Bir diğeri “Özellikle Belde mahallesi CengizAltun parkı, Habib kılıç parkı, diyerek sayıyor ve aynı durumun buralarda da gerçekleştiğini belirtiyor. Hem de kendilerinden çok yaşta olanlarla. Bunlara tüm park ve sokakları eklemek mümkün. Dolayısı ile ortada ahlaki bir rezalet söz konusu.Üstelik hepimiz, toplum olarak bu rezalete sessiz kalıyoruz.
Değerli Nizamettin İzgi Hocam maalesef hepimiz bu tür durumlara ziyadesiyle şahidiz. Parkları bırak,sokaklarda, okullarda, sınıflarda, sıralarda ders esnasında veya teneffüslerde bu tür ahlaksız davranışları yapan ve bunu normalleştiren sürü ile öğrenci var. Bu tür ahlak dışı davranışlar toplumda normalleşmiş. Doğal olması gereken hale gelmiş.
Tabi ki bu durumdan Ailelerkadar tüm toplum sorumlu. Yani hepimiz sorumluyuz.ahlaken dejenere olmuş bir toplumun kime ne faydası olabilir. Bu durum ancak fuhuşu arttırır.
Evet,Görev başta ailelerin ama aynı zamanda öğretmenlerin, idarecilerin, Milli Eğitimin, toplumun, asayişin kısacası hepimizindir. Bu sorumluluktanhiç birimiz kaçamaz.
Tabi ki sorun, Asayiş ve Güvenlik kuvvetleri ile çözülebilecek kadar basit değil.

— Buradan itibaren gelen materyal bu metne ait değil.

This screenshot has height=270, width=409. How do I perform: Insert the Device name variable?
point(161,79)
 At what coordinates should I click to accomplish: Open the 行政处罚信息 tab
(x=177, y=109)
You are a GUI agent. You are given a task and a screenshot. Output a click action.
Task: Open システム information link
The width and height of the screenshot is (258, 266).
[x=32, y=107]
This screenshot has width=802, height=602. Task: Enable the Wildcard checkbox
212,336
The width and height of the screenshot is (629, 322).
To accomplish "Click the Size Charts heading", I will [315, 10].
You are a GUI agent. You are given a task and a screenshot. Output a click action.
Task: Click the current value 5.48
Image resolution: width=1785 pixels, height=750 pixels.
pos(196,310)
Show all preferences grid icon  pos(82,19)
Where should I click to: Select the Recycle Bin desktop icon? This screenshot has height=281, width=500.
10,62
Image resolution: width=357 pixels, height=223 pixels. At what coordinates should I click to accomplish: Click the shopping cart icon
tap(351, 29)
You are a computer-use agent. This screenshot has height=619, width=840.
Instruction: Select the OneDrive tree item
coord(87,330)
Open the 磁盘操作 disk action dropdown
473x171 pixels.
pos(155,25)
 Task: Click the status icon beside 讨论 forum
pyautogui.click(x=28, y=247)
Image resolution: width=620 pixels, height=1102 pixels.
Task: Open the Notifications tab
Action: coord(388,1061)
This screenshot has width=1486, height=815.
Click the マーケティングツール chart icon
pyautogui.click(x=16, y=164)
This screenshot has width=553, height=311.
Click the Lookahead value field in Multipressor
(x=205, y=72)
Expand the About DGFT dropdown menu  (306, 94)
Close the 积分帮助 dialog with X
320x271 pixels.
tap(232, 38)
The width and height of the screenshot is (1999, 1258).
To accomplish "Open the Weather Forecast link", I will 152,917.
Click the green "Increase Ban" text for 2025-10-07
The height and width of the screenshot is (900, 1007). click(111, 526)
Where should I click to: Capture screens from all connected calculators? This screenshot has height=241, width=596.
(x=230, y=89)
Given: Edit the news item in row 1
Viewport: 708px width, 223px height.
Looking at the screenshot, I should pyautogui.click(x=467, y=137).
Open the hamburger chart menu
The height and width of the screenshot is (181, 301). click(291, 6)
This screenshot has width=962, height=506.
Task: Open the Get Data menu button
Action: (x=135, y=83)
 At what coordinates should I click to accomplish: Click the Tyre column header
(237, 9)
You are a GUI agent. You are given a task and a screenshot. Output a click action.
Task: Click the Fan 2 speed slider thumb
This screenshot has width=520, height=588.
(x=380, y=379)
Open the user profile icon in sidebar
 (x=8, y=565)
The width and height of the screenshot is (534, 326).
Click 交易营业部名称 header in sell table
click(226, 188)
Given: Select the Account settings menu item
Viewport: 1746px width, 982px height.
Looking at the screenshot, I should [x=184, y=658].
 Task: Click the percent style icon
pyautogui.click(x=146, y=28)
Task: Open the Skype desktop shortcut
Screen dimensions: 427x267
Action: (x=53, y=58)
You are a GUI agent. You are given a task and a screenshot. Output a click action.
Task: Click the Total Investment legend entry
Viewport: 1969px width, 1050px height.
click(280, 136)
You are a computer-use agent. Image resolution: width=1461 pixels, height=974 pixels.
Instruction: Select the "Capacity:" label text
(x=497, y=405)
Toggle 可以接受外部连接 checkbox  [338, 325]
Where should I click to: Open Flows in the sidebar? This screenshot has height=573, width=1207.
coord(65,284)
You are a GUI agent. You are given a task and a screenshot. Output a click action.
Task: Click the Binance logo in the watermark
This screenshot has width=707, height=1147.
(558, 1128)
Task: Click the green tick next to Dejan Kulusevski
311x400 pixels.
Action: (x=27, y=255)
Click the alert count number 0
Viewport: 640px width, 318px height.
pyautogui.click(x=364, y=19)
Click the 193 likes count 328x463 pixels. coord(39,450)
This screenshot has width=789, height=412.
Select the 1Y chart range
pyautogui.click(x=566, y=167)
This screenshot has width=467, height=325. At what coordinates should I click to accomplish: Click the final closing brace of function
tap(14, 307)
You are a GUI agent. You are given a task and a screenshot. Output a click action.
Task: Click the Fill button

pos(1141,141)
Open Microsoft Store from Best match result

Açıkça belirteyim ki toplumsal bir ahlaki çözülme söz konusu. Bunun başını okullardaki eğitim sistemi çekiyor.
Okullarda öğrencileri bilinçli bir şekilde bu ahlaksızlığa teşvik eden bir kısım öğretmenler var. Sınıflarda farklı cins öğrencileri bilinçli bir şekilde aynı sıralara oturtarak hayasızlaştıran, ahlaksızlaştıran bir kısım eğitimciler var. Ve de bu yaptıklarının arkasında aslanlar gibi duruyorlar. Bunu bir görev bilinci ile gerçekleştiriyorlar. Onları gerçekten taktir ediyorum. Bu tür öğretmenlere çanak tutan öğretmen ve idareciler var.Hatta ve hatta bu duruma itiraz edenlere türlü iftira ve komplolarla soruşturma açtırıp sürgün ettiren Müdürler ve bu Müdürlere bu destek çıkan yöneticiler var.
Bizler de kendi kendimize çocuklarımız neden bu kadar hayasızlaştılar, yoldan çıktılar.” Diye soruyoruz.
Maalesef Eğitim Sistemimiz buna ortam sağlıyor.
Ailelerin pırıl pırıl yetiştirdiği çocuklarımız Eğitim sistemimiz için de çok değişik kişiliklere dönüşüyorlar. Ve bizler bu suçu sadece ailelere yükleyerek işin içinden çıkmaya çalışıyoruz.
Hepimizde çok iyi biliyoruz ki Ailelerimizin “Bu hayasız akımın” önüne geçecek ne gücü, ne kudreti ve ne de cesareti var.